So we have 9 peripherals, 3 connected to one iOS device, 3 connected to another iOS device, and 3 connected to yet another iOS device. I'm noticing random disconnects. On the iOS side, centralManager(_:didDisconnectPeripheral:error:) is reporting error 6 which is "The connection has timed out.".

Have we bumped into some of the practical limits of BLE? I did a sniffer trace that captured a random disconnect. See attached (Wireshark with nRF52 DK and nRF Sniffer 3.0.0). I notice a lot of LL_CHANNEL_MAP_REQ packets, but I don't have much knowledge of this level of BLE. Is there anything we can do to increase connection stability? We request a 4 second supervisor timeout but the central chooses 720 milliseconds. Use higher min and max connection interval? Our central app generally uses writeWithRespnse when writing characteristic values.

Appreciate any information, guidance.

Many thanks,

Tim

5238.sniffer trace.pcapng

  • Thanks Edvin,

    Today I confirmed that when random disconnects occur, it is not because the nRF is crashing and resetting. I logged the following reason codes: 0x08, 0x3E, 0x28 with 0x08 being the most common. With 9 peripherals connected to 3 centrals (3 peripherals to each central (iOS device)), the disconnects occurred often for one particular peripheral (once every minute or two). The 3 peripherals connected to a central are separated by maximum 140 feet in open space.

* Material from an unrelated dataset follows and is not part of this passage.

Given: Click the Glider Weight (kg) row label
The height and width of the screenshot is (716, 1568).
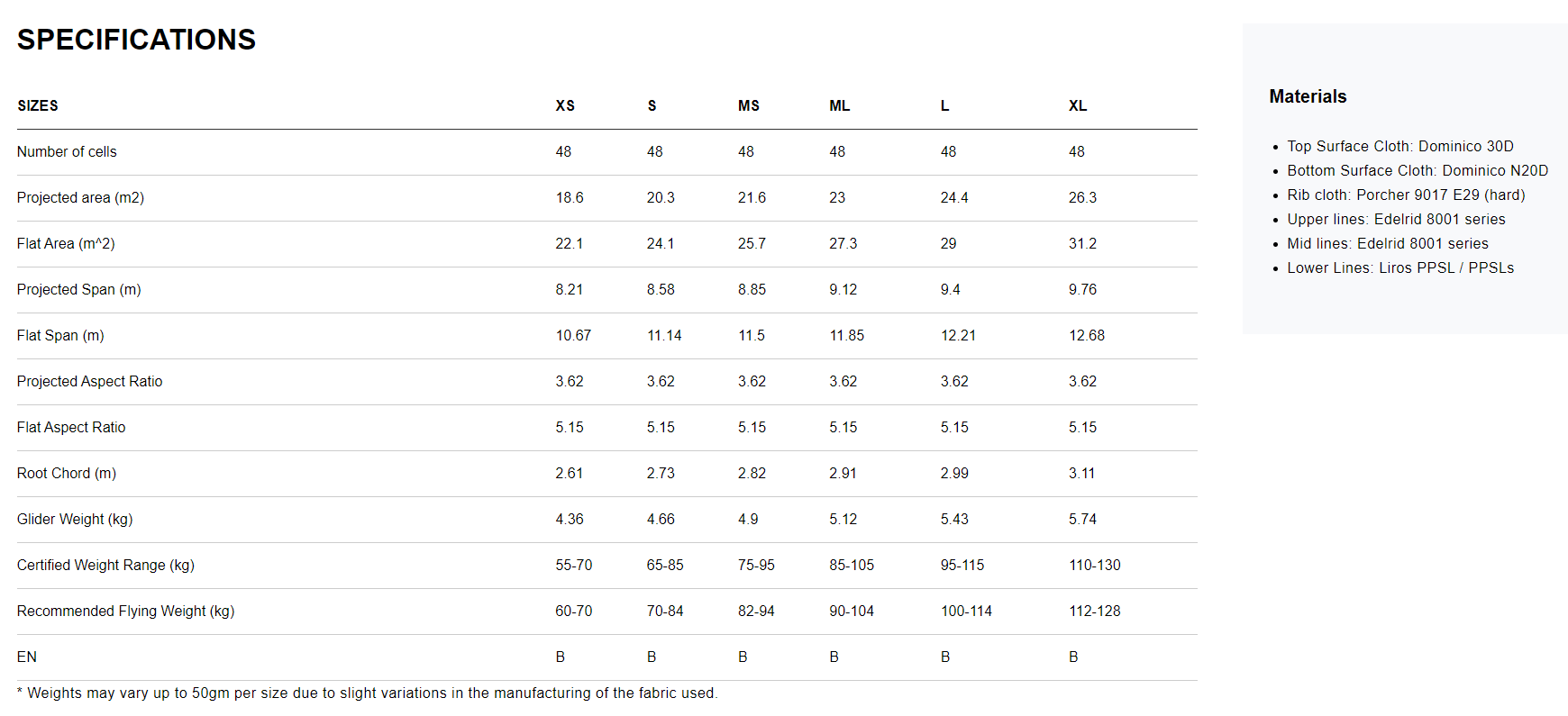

The centrals (iOS devices) were sitting at most 100 feet from the farthest peripheral. I noticed that often as I walked up to the centrals, a disconnect would occur. It seemed that when the space had other people (8-10 people) present, disconnects occurred more frequently.

    After logging the disconnect reasons and capturing a few more sniffer traces, I turned off 2 of the 3 sets of 3 peripherals leaving 3 peripherals connected to 1 central. Disconnect rates went way down (only a couple disconnects over a 20-minute period). I walked throughout the space carrying the central device and no disconnects. Probably maximum 190 feet distance between central and any of the 3 peripherals.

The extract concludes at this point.